Biometric Handgun Hits the Market
The gun control debate in America has been raging for decades, with no clear solution in sight. While some advocate for stricter regulations and background checks, others argue that the right to bear arms is a fundamental freedom that should not be infringed. But what if there was a way to prevent unauthorized users from firing a gun, without compromising the owner’s access and safety?
That’s the idea behind Biofire, a Colorado-based company that claims to have developed the world’s first smart gun with fingerprint and facial recognition unlocking system. The 9mm handgun, which is available for pre-order at $1,500, uses biometric technology to identify the owner and authorized users, and locks out anyone else. According to the company’s website, the gun can work in various conditions, including if the user is wearing gloves or a face mask.
Biofire’s founder and CEO, Kai Kloepfer, said he was inspired to create the smart gun after the Aurora theater shooting in 2012, which happened near his hometown. He said he wanted to do something about gun violence, especially involving children and teenagers who accidentally or intentionally access firearms. “The key thing we are trying to solve, which I think we can completely solve, is children and teenagers getting access to firearms,” he told Bloomberg. “I’ve never talked to a gun owner who wanted their kid to find their gun.”
But not everyone is convinced that smart guns are the answer. Some critics worry that the technology could malfunction or be hacked, rendering the gun useless or dangerous in an emergency situation. Others fear that smart guns could pave the way for more government regulation and tracking of gun owners. And some simply don’t trust a new and unproven product that could put their lives at risk.
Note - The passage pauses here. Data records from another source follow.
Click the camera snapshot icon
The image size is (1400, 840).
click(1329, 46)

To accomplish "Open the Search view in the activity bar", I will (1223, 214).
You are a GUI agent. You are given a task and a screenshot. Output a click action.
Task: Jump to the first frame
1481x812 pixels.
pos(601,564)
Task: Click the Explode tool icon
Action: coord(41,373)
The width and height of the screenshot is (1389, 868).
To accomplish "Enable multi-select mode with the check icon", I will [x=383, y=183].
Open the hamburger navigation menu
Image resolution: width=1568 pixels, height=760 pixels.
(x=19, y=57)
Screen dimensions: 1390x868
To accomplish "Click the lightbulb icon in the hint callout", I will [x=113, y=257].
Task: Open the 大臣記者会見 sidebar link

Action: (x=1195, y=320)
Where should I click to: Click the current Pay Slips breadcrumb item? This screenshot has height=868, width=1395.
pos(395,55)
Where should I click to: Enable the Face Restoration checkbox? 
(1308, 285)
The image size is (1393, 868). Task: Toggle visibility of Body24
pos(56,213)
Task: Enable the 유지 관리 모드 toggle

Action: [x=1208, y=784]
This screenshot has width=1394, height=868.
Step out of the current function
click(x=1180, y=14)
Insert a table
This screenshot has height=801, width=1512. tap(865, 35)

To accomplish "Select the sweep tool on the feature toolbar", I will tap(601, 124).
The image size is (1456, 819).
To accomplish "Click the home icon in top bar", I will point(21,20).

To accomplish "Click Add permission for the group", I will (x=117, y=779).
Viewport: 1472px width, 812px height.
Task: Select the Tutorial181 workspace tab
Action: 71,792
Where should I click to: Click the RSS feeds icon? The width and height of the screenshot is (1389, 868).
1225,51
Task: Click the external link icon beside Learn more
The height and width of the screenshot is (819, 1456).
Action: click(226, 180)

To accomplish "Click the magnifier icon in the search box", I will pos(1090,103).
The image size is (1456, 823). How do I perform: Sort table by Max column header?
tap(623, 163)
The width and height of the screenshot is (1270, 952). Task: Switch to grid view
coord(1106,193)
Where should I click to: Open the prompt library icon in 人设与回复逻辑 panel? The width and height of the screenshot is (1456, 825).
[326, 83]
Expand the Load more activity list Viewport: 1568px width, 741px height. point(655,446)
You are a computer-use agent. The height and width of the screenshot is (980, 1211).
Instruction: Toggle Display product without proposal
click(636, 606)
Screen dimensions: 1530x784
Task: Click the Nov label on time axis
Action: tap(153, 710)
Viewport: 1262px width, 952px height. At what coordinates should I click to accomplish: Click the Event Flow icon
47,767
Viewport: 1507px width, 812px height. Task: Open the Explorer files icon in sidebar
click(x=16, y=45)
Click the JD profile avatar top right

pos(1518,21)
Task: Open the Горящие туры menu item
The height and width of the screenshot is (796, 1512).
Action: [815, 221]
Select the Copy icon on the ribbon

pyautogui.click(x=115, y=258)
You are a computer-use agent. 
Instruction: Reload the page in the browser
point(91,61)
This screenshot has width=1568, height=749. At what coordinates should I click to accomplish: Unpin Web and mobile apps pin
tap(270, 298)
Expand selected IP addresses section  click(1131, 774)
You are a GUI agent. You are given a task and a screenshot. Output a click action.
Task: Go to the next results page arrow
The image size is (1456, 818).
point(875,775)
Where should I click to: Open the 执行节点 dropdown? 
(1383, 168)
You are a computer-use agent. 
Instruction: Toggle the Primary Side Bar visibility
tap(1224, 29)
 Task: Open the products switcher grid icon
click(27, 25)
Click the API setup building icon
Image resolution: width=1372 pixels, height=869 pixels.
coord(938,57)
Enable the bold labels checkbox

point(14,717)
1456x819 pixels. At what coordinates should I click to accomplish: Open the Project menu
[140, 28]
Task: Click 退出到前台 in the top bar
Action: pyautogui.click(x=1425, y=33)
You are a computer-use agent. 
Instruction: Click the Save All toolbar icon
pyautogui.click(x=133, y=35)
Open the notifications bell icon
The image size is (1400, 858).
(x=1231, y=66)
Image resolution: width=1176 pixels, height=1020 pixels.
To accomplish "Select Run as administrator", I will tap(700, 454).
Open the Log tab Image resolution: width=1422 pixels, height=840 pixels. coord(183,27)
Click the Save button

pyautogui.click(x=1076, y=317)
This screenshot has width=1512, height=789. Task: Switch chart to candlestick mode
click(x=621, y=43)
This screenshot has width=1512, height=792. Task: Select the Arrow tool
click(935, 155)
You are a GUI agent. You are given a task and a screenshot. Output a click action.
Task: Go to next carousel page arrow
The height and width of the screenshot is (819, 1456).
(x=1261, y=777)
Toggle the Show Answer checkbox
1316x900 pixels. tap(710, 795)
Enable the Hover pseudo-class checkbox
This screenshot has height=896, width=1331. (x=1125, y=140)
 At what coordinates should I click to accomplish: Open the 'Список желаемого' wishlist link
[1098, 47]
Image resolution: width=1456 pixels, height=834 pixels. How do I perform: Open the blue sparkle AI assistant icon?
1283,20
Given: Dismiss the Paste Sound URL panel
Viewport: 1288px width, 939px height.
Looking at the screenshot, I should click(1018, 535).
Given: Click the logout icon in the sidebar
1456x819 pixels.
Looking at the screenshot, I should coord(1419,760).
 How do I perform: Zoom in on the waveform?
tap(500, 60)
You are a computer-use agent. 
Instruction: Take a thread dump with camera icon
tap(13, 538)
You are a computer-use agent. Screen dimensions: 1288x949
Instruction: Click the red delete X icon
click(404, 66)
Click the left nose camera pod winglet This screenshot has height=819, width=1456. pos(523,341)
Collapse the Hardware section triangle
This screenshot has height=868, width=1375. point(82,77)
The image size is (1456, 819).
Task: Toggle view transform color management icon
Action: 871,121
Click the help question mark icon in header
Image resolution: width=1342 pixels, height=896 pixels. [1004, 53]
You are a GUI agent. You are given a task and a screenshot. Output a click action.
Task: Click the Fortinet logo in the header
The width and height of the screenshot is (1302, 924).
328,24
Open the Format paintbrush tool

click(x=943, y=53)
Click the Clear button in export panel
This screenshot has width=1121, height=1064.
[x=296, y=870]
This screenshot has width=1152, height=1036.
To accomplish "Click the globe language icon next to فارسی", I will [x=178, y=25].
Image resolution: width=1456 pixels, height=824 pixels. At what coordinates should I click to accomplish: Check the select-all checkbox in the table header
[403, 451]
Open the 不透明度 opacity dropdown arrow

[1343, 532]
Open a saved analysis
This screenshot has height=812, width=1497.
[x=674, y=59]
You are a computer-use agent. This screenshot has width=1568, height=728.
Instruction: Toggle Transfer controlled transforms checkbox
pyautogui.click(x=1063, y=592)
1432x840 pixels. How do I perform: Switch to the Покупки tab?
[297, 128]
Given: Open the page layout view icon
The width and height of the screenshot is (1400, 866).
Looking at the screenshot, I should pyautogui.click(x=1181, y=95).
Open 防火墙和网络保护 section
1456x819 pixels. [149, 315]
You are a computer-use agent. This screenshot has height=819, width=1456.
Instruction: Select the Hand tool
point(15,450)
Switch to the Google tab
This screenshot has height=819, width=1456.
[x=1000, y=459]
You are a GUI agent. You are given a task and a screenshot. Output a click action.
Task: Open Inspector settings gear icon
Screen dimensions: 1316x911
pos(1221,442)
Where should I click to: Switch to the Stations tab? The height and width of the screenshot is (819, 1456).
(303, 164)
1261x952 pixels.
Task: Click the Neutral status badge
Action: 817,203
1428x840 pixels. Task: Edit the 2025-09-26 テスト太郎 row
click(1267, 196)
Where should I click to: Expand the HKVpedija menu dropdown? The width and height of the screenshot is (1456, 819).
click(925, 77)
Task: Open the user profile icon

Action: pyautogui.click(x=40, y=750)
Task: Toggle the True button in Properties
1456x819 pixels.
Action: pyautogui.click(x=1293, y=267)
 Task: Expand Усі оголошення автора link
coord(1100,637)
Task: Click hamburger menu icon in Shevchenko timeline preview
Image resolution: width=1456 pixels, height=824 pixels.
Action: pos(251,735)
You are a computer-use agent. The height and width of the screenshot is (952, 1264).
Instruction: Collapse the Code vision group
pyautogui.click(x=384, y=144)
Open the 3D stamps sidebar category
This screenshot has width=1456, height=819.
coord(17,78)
As someone who values the Second Amendment and personal responsibility, I have to say that I’m skeptical of Biofire’s smart gun. While I appreciate the company’s intention to reduce accidental shootings and suicides, I don’t think that adding more technology to a firearm is a wise or effective solution. I believe that gun owners should be educated and trained on how to store and use their guns safely, and that parents should teach their children about the dangers and consequences of handling firearms. I also believe that law-abiding citizens should have the right to choose what kind of gun they want to own and carry, without being forced or coerced by the government or the market.
Biofire may claim that its smart gun is “always locked” and “instantly accessible”, but I’m not willing to take that chance. I’d rather stick with a traditional gun that I can trust and control, than a smart gun that could fail me when I need it most.